▶ [PROVIDED RECORDS]
---+---

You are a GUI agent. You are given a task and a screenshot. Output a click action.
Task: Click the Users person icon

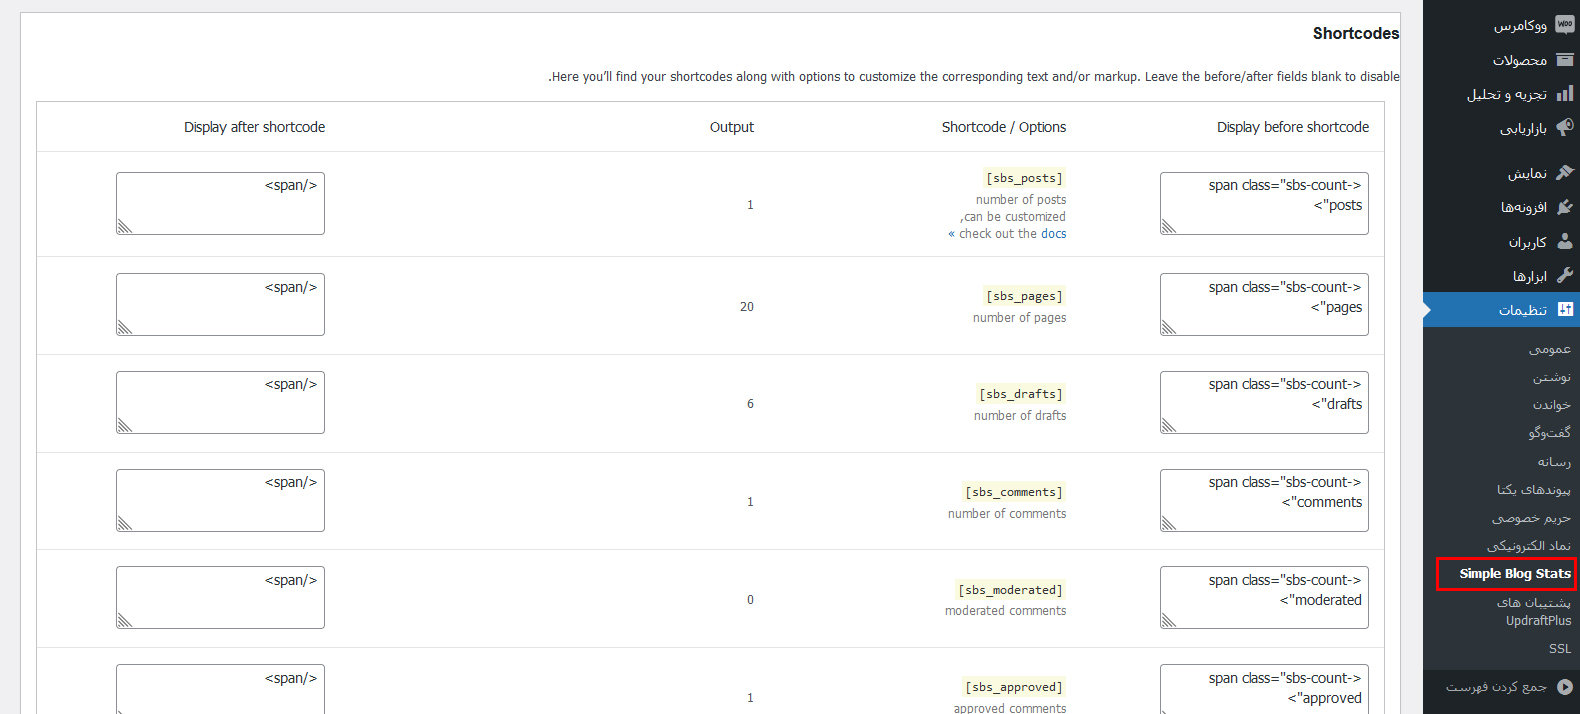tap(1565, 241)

---+---

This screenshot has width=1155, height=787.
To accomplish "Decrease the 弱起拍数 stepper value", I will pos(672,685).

---+---

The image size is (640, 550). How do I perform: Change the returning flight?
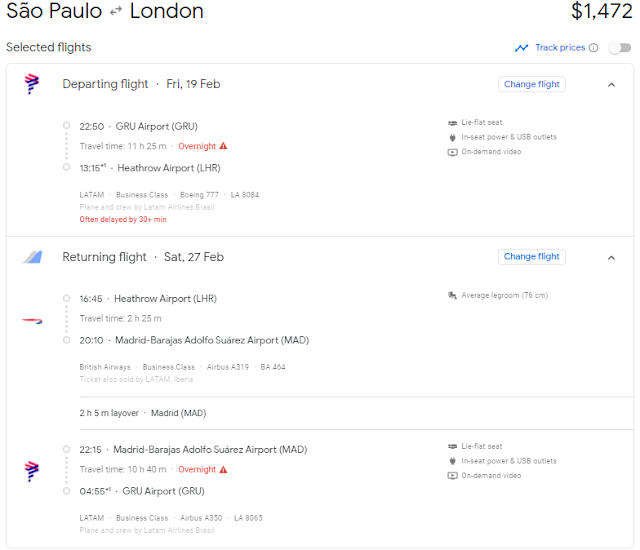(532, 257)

---+---

▶ [YOUR TASK]
Which lines of the records contain "screenshot"? Show each of them.

▶ [ANSWER BOX]
You are a GUI agent. You are given a task and a screenshot. Output a click action.
This screenshot has width=1155, height=787.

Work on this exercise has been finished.